Work instructions: Take the entries that follow and return only the lines from the one with "Where should I" through the final line, leaving every picture behind.

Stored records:
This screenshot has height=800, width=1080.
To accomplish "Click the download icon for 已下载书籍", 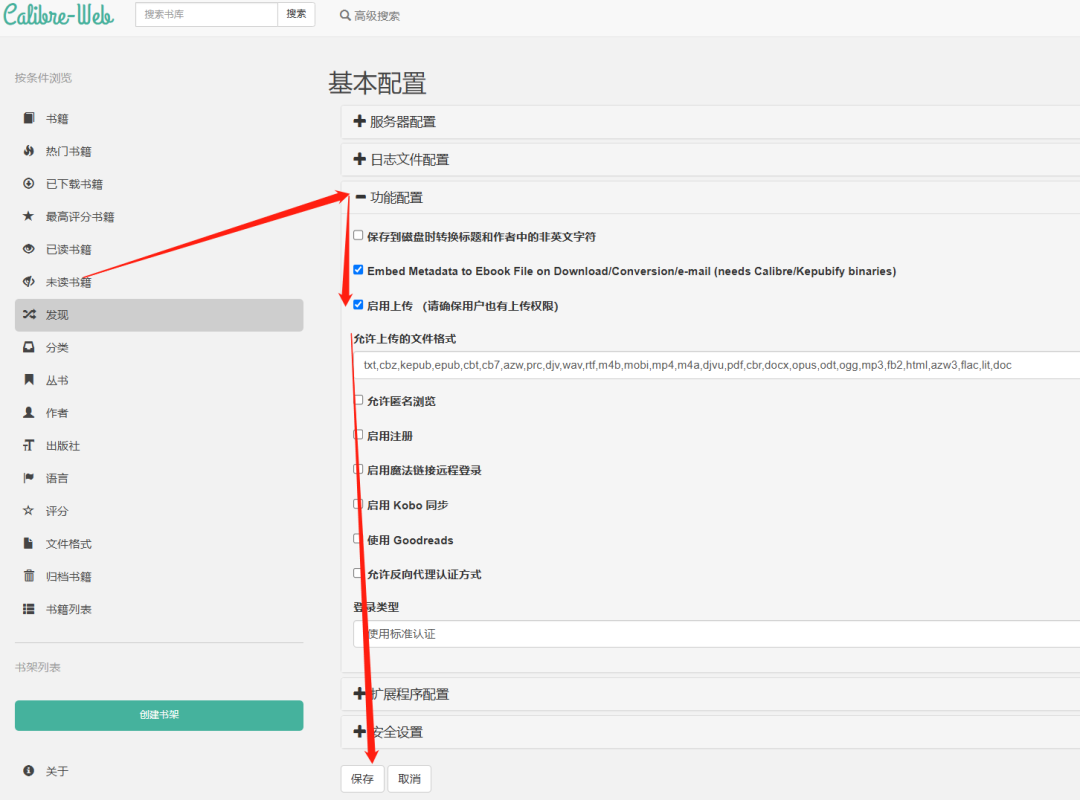I will pos(28,184).
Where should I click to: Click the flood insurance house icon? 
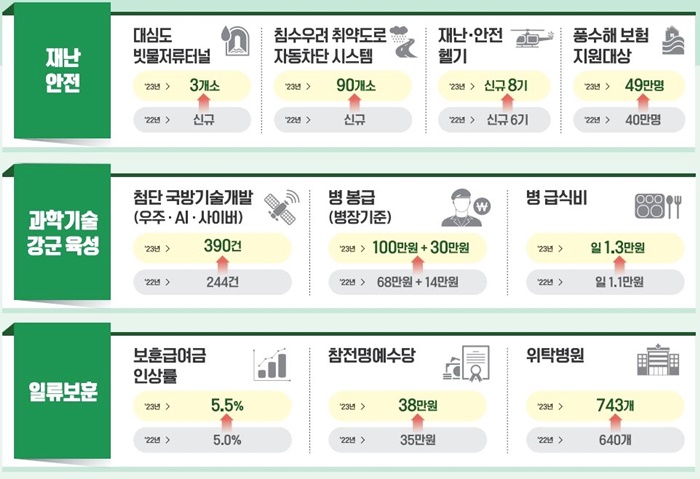(x=673, y=41)
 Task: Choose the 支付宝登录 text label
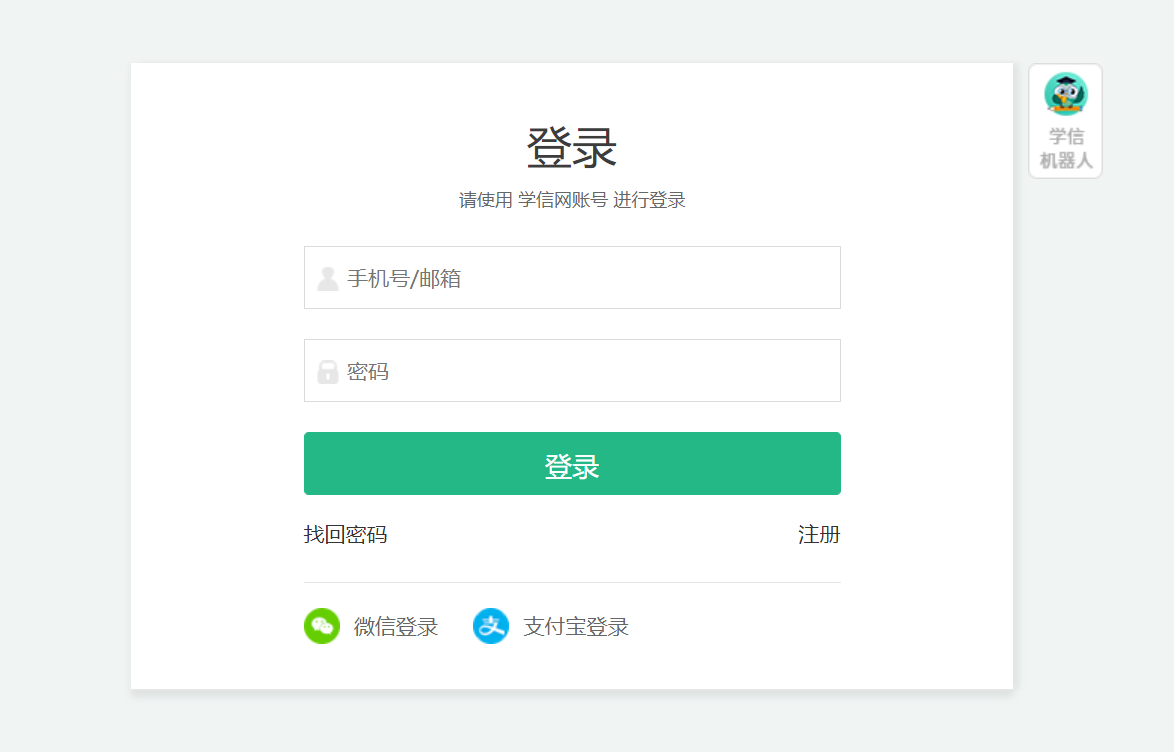pos(576,627)
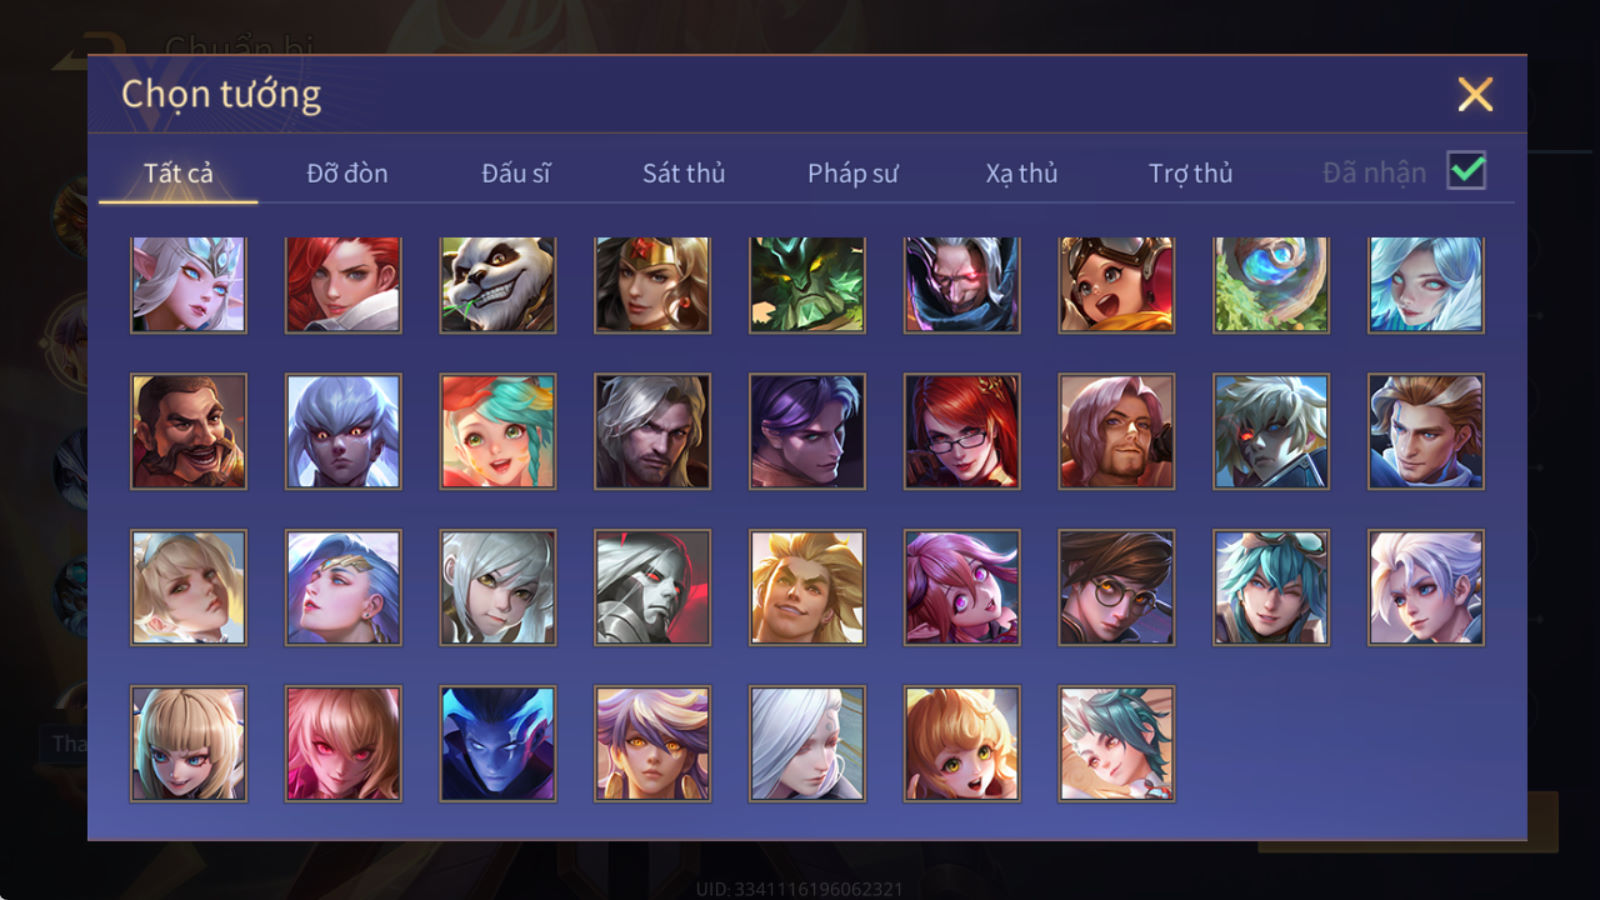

Solution to this problem:
Where should I click to: Click the flood insurance house icon? 
(x=673, y=41)
 Task: Choose the 支付宝登录 text label
pos(576,627)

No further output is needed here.